(Trinidad Guardian) While discharging his responsibilities as Minister of Health, Dr Fuad Khan is counting the days when he would be quitting the cabinet position and return to his practice as one of the country’s few urologists. Dr Khan who says he is being emotionally pulled apart between his ministerial office and his duty to his patients, is putting systems in place so that his successor would be well placed to continue to run the affairs of the ministry in a satisfactory manner. One of the things he is doing in the meantime is to open up visiting hours at the nation’s public health institutions instead of this being done at appointed designated hours.
Q: Dr Khan many moons ago when he was Minister of Health Kamaluddin Mohammed told me that the Ministry of Health was like a mad house and if he couldn’t fix the problems in the health sector no other minister could do it. Are you up to that task today?
A: (Smiling at his Park Street, Port-of-Spain, office Wednesday afternoon) Well, maybe in the 70’s it was a mad house right? I was too young to find out. However, because of the work that he and others before me did I have inherited something that’s not a mad house. So I want to thank them for creating and putting the effort to reach where we are today.
You know that statement runs counter to the negative perception that many have of the public health sector in terms of prompt and adequate health care delivery?
Remember Clevon our health care system caters to a very large segment of the population; the private sector caters to a much smaller clientele who pay for their services and having to serve the majority of the population you will find that there will be snags in the public sector. I am not making a self-serving defense of the system but the facts must be faced. There are two things we must take into consideration, people don’t like to wait and two, they believe their illness is more urgent than somebody else’s but in the health system there is something called the triage system.
Which is?
This is determining the extent of their illness by a simple observation, so that some people might feel another person is getting in before them and so on. I am not saying the health sector is not without fault, it could be upgraded…

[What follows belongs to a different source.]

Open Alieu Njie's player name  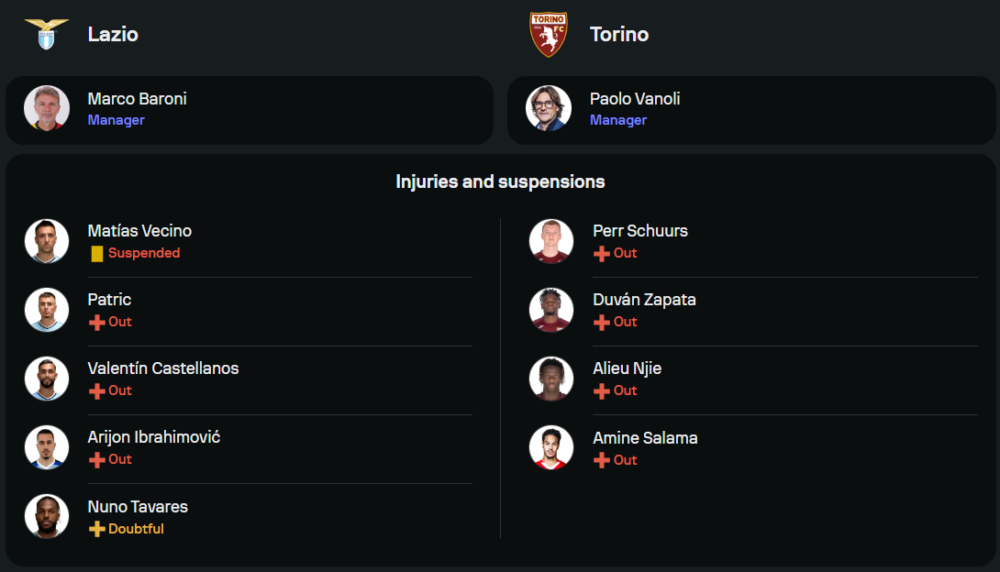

Being a medical professional yourself what are some of the major problems facing the public health system?
There is not much penalty for inefficient performance.
Are there any penalties at all?
The American system which I like to quote if you don’t produce you go. In our system however, sometimes you could lie down very quietly you don’t produce and …
Get paid?
Yes and they get promoted. We tend to promote in this system people who they want to get rid off. In the other system people are promoted on merit, in our system you get promoted based on seniority so sometimes you don’t get the best person for the job.
How serious is what I deem indiscipline in the system…..how is this affecting the efficient delivery of health care?
(Furrowed brow) You see it is difficult to discipline people, and we have to look at other things too. If you have two or three doctors working in the emergency section and an urgent case should turn up they have to go and see about that case so that patients with less urgent problems would have to wait and I know that that could cause some frustration…
True but there have been cases where patients had to wait for very lengthy periods…five, six, eight hours…
I am not defending it but in the emergency system abroad the average waiting time is six to eight hours for non-urgent cases. But I have put a system at the Eric Williams Medical Sciences Complex and we will see how it works out, where patients will be put in a good room fairly comfortable, and will be told how long their waiting time would be. We are also opening a shuttle service to the St Joseph Health Centre so they could go there for the non-urgent cases where they will get a faster service using a red card. It is hoped that you should get attended to in one hour or even less than that time.
Dr Khan what about the situation where relatives of patients are not being told anything about the condition of their loved ones even when they ask?
(Leaning forward with one finger on his left cheek) And that is a serious problem of which I am working on and I have put in place what we call customer service representatives, ambassadors and so on. Their job is to liaise with the patients’ relatives telling them what exactly is taking place with respect to their treatment, every step of the way relatives will be told the status of their sick relatives. Another innovative step I will be introducing and I am using this interview to disclose it is that very soon relatives will be able to visit their ailing relatives at any time.